There are other, less genetically similar groups that don't vaccinate based on their religious, philosophical or health views. An example: a significant subset of the 2 million children of families who homeschool. One doctor who treats such families says they have almost no autism, either.
A number of readers have offered similar observations about a number of other groups. But none of it is scientific or conclusive and, unless such studies are done, it never will be.
"We'd definitely want to look at a population within the United States of America because that's most relevant to us," Lynn said. "When you start looking at populations from other countries, you've got all kinds of other factors that we can't imagine."
Lynn said that absent such convincing information, she is willing to err on the side of caution and ban thimerosal from childhood vaccines.
"I read the science and read the experience of these parents and I realized, you know what, there really could be something here. And thimerosal is a poison. There is a skull and crossbones on that bottle. There's no reason to have that in there -- so let's take it out."
Lynn's interest in the issue stems from personal experience. Her son, Michael, was diagnosed with ADHD -- attention deficit hyperactivity disorder -- at age 3; their doctor said they would have to wait till he was 6 to put him on Ritalin.

■ **DATA PROVIDED**
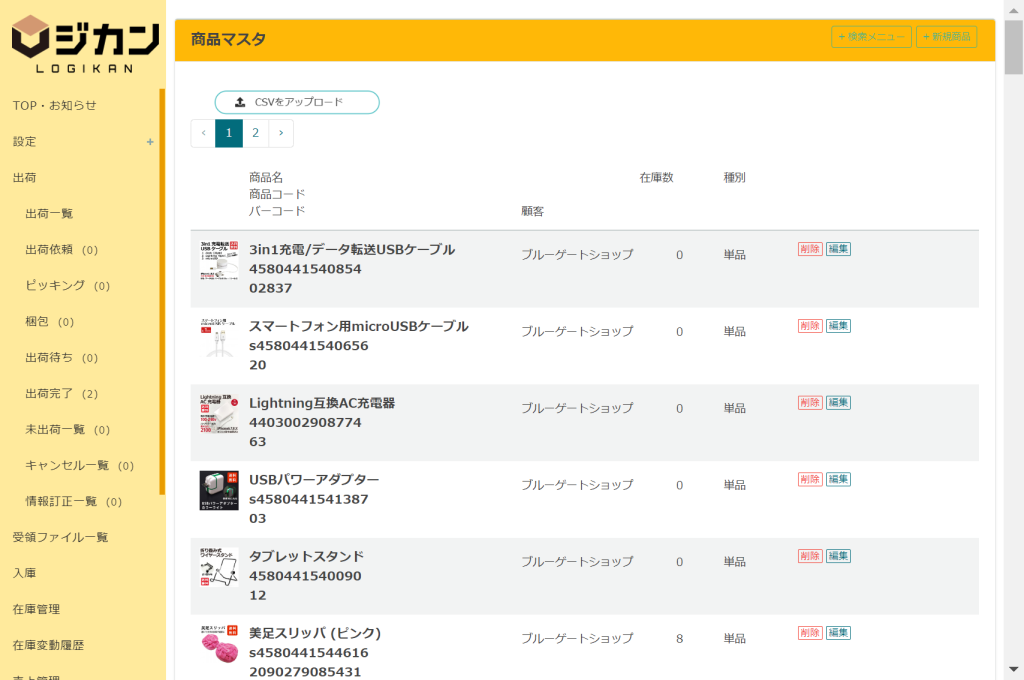Expand the 設定 menu plus icon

■ **EXERCISE REQUIREMENTS**
A - In the thimerosal excerpt, at what age was Lynn's son Michael diagnosed with ADHD?
B - Reproduce the part of the thimerosal excerpt between "A number of readers" and "never will be.", inclusive.

■ **SOLUTIONS TO THE EXERCISE**
A - Michael was diagnosed with ADHD at age 3.

B -
A number of readers have offered similar observations about a number of other groups. But none of it is scientific or conclusive and, unless such studies are done, it never will be.